Hallet specializes in studying the patterns that form in polar regions, high-mountain and other cold environments. One of the reasons for the patterns is needle ice. As the temperature drops, the moisture contained in the soil grows into spikes of ice crystals that protrude from the ground.
"When you go out in the backyard after a freezing night and you feel a little crunch under the foot, you're probably walking on needle ice," Hallet said.
As needle ice forms it tends to push up soil particles, and if there are any, small stones. More needle ice can form on patches of bare soil compared to rock-covered areas, Hallet said. The ice needles will slightly displace any remaining stones in the barer region. Over years, the stones begin to cluster in groups, leaving the bare patches essentially stone-free.
"That kind of selective growth involves interesting feedbacks between the size of the stones, the moisture in the soil and the growth of the ice needles," Hallet said.
Hallet had previously reviewed another scientific paper by first author Anyuan Li, formerly at Shaoxing University and now at the University of Tsukuba in Japan. The two began a collaboration that mixes Hallet's longtime expertise investigating patterns in nature with Li's and his collaborators' background in experimental science and computer modeling.

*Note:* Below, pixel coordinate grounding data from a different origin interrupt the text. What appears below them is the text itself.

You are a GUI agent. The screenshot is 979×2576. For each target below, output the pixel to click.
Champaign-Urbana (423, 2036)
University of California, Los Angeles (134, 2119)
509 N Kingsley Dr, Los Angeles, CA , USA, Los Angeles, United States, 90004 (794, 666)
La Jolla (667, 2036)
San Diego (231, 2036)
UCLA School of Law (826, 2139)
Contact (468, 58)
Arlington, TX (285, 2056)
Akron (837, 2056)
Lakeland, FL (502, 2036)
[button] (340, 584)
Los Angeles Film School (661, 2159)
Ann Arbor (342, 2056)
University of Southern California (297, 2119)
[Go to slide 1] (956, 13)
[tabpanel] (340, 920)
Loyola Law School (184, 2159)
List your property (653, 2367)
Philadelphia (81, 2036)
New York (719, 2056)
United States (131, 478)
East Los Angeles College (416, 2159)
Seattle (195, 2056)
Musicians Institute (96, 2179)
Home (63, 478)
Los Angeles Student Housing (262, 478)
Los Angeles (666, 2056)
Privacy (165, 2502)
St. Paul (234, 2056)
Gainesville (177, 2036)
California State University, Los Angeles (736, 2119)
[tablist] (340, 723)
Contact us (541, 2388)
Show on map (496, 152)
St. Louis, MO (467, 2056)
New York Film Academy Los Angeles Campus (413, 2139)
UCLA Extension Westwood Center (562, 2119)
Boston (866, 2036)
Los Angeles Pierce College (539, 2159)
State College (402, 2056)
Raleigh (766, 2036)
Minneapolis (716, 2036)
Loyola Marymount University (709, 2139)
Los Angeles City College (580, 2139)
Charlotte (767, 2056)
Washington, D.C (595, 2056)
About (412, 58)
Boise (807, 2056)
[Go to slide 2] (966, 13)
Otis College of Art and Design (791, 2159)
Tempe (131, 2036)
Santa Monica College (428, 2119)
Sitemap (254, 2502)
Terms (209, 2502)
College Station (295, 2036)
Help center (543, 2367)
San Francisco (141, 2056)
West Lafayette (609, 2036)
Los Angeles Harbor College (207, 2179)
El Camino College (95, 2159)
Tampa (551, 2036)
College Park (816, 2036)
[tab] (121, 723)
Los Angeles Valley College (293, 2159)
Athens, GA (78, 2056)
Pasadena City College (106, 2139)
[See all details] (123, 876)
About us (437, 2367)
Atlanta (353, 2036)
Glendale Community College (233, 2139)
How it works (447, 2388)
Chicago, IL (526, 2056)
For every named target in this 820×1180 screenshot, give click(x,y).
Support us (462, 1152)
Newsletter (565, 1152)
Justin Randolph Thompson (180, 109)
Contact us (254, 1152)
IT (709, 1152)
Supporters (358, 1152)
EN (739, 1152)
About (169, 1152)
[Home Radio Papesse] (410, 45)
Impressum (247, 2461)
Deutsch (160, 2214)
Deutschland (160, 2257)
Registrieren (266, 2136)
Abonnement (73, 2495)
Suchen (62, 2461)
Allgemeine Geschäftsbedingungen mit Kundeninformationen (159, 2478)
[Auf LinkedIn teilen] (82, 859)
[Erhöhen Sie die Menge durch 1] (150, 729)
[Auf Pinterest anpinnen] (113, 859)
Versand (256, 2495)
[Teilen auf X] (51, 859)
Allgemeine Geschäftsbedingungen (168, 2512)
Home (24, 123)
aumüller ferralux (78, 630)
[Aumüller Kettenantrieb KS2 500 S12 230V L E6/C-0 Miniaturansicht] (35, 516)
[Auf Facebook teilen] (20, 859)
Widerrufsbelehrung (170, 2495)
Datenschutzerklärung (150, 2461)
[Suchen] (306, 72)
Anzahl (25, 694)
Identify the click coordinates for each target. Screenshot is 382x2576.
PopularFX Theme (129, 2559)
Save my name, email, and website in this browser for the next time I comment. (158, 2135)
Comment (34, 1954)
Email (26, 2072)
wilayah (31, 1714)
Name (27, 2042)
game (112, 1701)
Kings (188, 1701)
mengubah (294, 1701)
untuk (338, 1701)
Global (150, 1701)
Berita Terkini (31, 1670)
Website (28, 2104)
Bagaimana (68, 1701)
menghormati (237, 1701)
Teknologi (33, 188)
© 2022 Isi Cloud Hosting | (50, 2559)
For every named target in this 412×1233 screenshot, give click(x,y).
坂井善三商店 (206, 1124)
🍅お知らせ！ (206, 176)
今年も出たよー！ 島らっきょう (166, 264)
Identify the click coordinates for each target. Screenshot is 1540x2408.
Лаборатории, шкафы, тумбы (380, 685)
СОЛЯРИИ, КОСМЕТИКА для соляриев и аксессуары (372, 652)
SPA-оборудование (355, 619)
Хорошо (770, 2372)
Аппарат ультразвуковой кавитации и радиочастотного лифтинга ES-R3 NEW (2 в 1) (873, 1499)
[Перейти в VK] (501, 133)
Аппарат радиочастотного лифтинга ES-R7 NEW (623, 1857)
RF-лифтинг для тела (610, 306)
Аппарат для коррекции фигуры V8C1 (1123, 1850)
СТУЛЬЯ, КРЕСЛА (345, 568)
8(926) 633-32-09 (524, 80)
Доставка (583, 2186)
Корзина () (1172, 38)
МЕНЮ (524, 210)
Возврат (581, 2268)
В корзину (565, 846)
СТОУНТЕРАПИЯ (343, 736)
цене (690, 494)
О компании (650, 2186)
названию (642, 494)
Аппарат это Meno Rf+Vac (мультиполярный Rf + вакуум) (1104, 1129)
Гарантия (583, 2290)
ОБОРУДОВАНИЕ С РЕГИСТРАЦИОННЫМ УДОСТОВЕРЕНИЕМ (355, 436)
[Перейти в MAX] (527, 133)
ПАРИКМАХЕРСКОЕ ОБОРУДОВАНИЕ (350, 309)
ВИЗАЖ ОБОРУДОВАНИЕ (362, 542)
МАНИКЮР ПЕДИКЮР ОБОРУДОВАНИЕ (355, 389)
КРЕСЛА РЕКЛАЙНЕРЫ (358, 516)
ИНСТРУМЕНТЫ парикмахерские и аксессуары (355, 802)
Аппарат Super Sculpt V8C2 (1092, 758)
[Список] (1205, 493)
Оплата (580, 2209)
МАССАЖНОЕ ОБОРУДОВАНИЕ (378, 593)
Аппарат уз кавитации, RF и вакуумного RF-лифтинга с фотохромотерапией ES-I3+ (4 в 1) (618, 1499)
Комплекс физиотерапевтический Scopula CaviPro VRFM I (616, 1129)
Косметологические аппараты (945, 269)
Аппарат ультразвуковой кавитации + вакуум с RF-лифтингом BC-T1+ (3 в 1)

Senior author Quan-Xing Liu at East China Normal University uses fieldwork and lab experiments to understand self-organized patterns in nature. For this study, the experimental setup was a flat square of wet soil a little over 1 foot on each side (0.4 meters) that began with stones spaced uniformly on the surface. The researchers ran the experiment through 30 freeze-thaw cycles. By the end of that time, regular patterns had started to appear.
"The videos are pretty striking, and they show that the ice just comes up and in a single cycle it pushes up stones and moves them slightly to the side," Hallet said. "Because of those experiments and the abilities of the individuals involved to analyze those results, we have much more tangible, quantitative descriptions of these features."
Further experiments looked at how the pattern changed depending on the concentration of stones, the slope of the ground, and the height of the ice needles, which is also affected by the stone concentration. Based on those results, the authors wrote a computer model that predicts what patterns will appear depending on the concentration of stones on the frost-prone surface.
Other co-authors on the new study are Norikazu Matsuoka at the University of Tsukuba; Fujun Niu at the South China University of Technology; Jing Chen and Wensi Hu at East China Normal University; Desheng Li at Shanghai Jiao Tong University in China; Johan van de Koppel at the University of Groningen in The Netherlands; and Nigel Goldenfeld at the University of California, San Diego.